Are you finding that your radiology group has contracted for after-hours teleradiology service with a company that may attempt to steal the very client you hired them to provide assistance with? It’s becoming less of a rare occurrence. Here are three ways to guard against teleradiology putting your business out of work.

#1. Have non-compete/non-preditorial provisions in the contract with the Teleradiology vendor.

Example: for a period of two (2) years from the termination of this Agreement for any reason whatsoever, neither party shall in any way, directly or indirectly, for itself or on behalf of or in conjunction with any other person, partnership, firm or corporation, solicit for employment, seek to hire, or hire any employee or contractor of the other party, whether as an employee or an independent contractor.

#2. Understand the teleradiology financial backing.

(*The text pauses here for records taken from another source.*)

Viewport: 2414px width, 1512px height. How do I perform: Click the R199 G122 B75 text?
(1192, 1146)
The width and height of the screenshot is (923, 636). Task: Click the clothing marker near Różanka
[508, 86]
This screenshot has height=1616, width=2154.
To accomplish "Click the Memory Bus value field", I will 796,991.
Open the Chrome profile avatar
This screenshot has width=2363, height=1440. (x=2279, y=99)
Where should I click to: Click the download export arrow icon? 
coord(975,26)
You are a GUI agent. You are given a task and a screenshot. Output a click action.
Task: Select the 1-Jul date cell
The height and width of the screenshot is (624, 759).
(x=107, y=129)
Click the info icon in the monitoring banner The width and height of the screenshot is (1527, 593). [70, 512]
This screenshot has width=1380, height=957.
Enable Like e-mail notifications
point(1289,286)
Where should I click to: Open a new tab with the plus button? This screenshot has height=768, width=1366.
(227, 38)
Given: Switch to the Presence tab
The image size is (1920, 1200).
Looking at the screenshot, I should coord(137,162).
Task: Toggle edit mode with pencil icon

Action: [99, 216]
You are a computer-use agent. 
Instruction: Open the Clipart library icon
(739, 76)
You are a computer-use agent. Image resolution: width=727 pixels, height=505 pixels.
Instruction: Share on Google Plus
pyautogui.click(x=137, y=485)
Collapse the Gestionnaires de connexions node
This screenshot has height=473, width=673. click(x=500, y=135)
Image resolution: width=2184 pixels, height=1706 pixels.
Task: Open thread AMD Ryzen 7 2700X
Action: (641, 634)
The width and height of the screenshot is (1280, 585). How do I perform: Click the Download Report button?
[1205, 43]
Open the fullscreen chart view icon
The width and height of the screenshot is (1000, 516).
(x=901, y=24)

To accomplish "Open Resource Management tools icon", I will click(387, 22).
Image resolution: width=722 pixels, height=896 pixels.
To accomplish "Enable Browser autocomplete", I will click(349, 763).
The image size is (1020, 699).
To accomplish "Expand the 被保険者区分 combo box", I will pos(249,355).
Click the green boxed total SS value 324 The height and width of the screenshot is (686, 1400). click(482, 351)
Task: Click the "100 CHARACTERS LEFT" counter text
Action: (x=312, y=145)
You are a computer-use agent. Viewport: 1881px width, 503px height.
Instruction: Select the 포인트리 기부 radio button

Public and investor (venture capitalists for example) owned teleradiology companies are under intense pressure to grow their investment. When more than 80% of radiology reads are during daytime hours, where will their growth occur once they have maximized their after-hours potential?

#3. Know the values the teleradiology company exhibits.

Radiologist-owned teleradiology companies might be more respectful of their peers. However, to truly understand the teleradiology company’s values, you need to do some homework. How long have they been in business? How long have their clients remained with them (reputation). Speak with multiple departments of multiple clients of the teleradiology company. Ask for the raw feedback provided through surveys of clients conducted with anonymity. How accessible are their staff, radiologists, President?

Bottom-line: Trust is established through transparency reinforced by consistent personal contact.